Recap zu „Eine Stimme du hast“

Recap zu „Eine Stimme du hast“

Am vergangenen Freitag konnten wir selbst erleben, was für die meisten nur im Fernsehen stattfindet: Politik.

Wir hatten Politiker*innen zu Gast, die für die Verwaltung in Neukölln verantwortlich sind, aber auch Vertreter der Opposition, die diese Arbeit kritisch beleuchten.
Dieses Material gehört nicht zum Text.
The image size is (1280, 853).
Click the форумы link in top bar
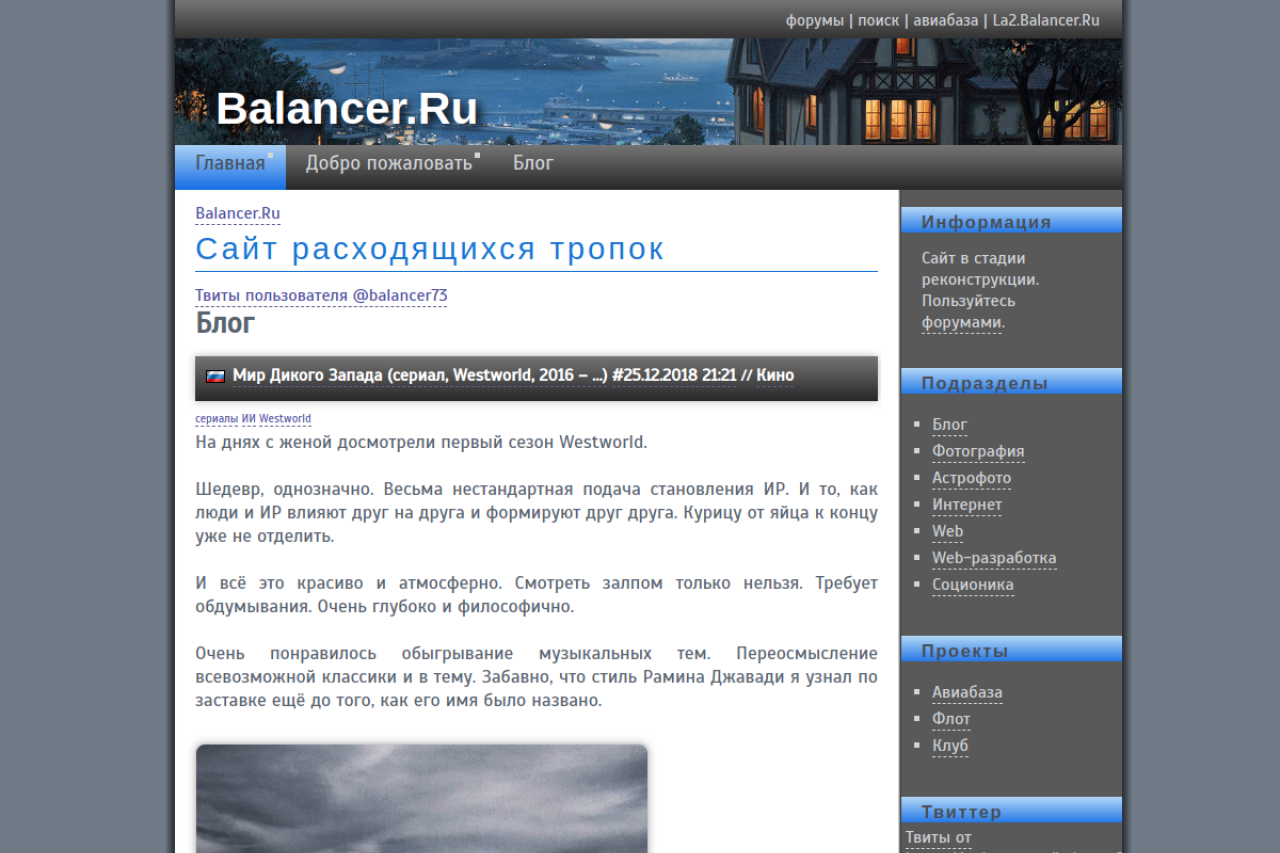(x=814, y=20)
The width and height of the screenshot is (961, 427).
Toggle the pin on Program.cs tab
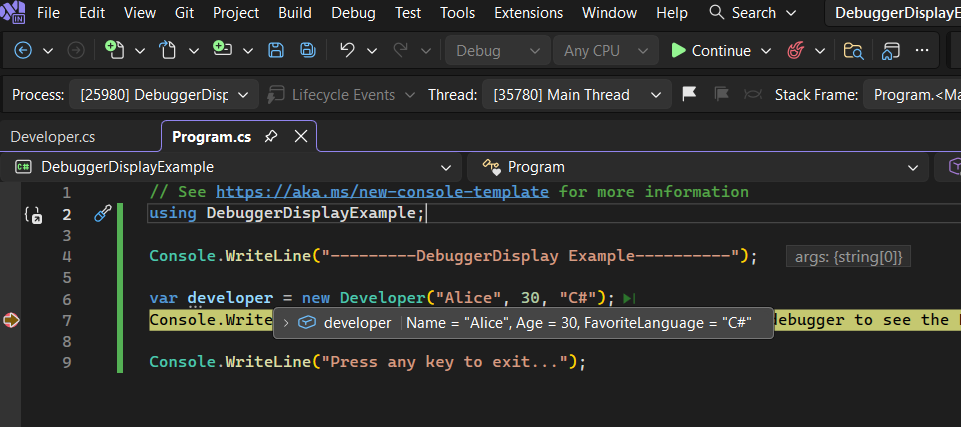click(x=271, y=137)
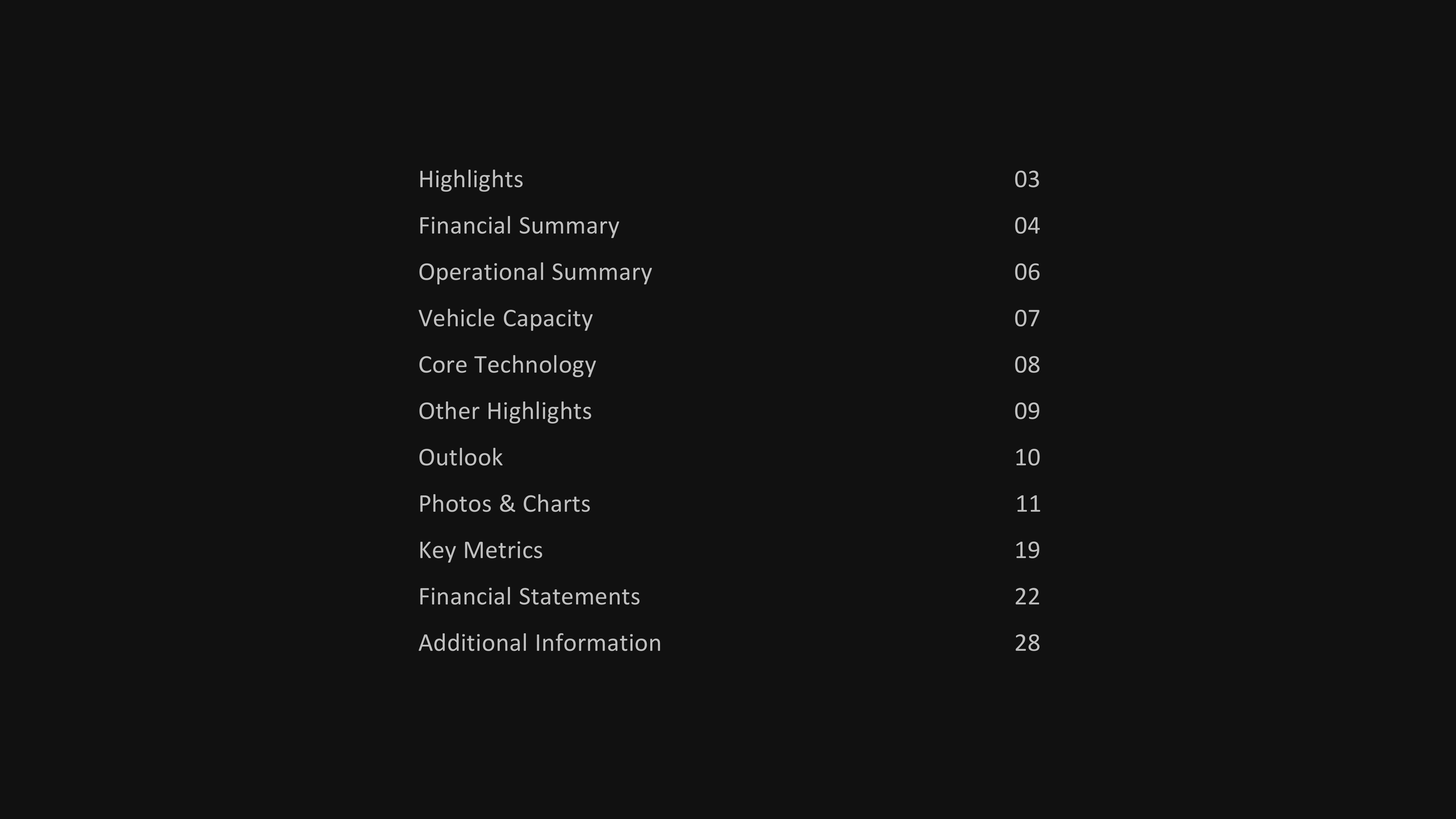
Task: Select the Key Metrics entry
Action: click(x=481, y=549)
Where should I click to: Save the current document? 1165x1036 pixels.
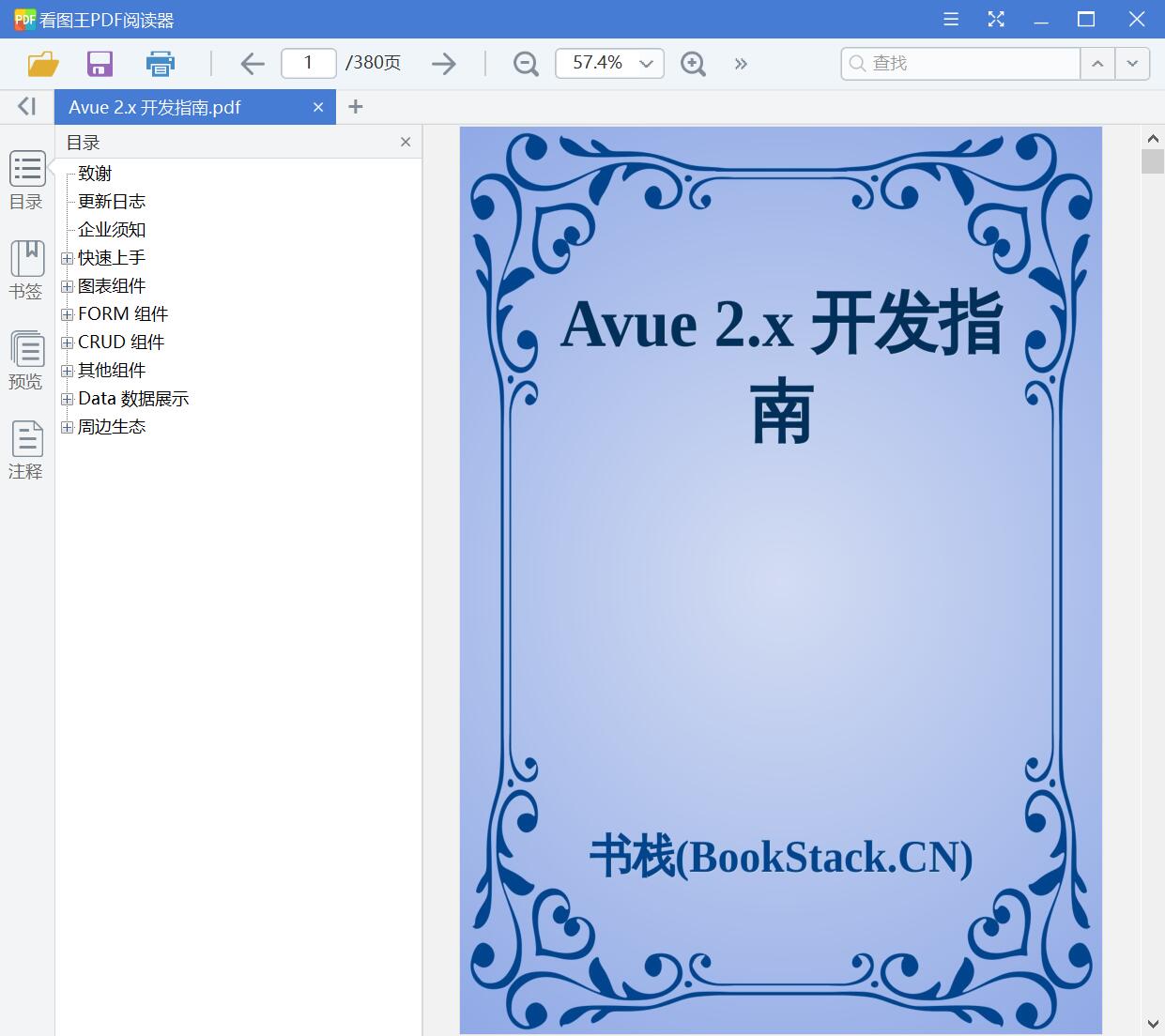[100, 64]
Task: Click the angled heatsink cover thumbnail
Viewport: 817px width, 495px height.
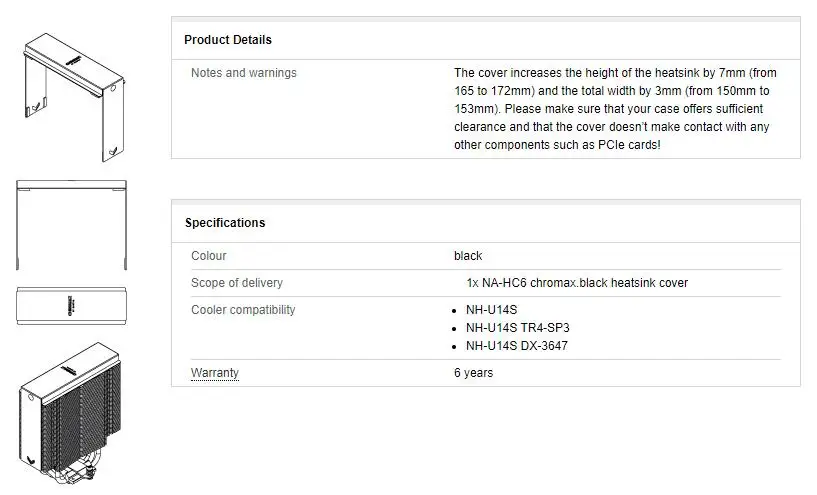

Unser Standortvorteil: Die bodenständige Atmosphäre unserer Werkstatt und die Aufteilung in kleine Gesprächsgruppen, die nach Themen wie Gesundheit, Arbeit und Wohnen eingeteilt sind. Alle 15 Minuten rotieren die Politiker*innen von einem Tisch zum nächsten. Kein Platz also für große Worte, sondern ein Kennenlernen auf Augenhöhe. Unsere Gäste sind darauf gut eingestellt und zeigen sich ganz persönlich. Florian Kluckert, Vertreter der FDP, kommt wirtschaftsnah in Anzug und weißem Hemd, entpuppt sich aber als studierter Psychologe, der in einfachen Verhältnissen aufgewachsen ist. Er ist Mitglied des Abgeordnetenhauses sowie kultur- und gesundheitspolititscher Sprecher der FDP.

Ahmed Abed vertritt Die Linke und ist der einzige unserer Gäste, der nicht hauptberuflich Politik macht. Er ist Rechtsanwalt für Soziales und Arbeitsrecht. Trotz Regierungsbeteiligung Der Linken übt er scharfe Kritik, zumindest zum Thema Arbeit.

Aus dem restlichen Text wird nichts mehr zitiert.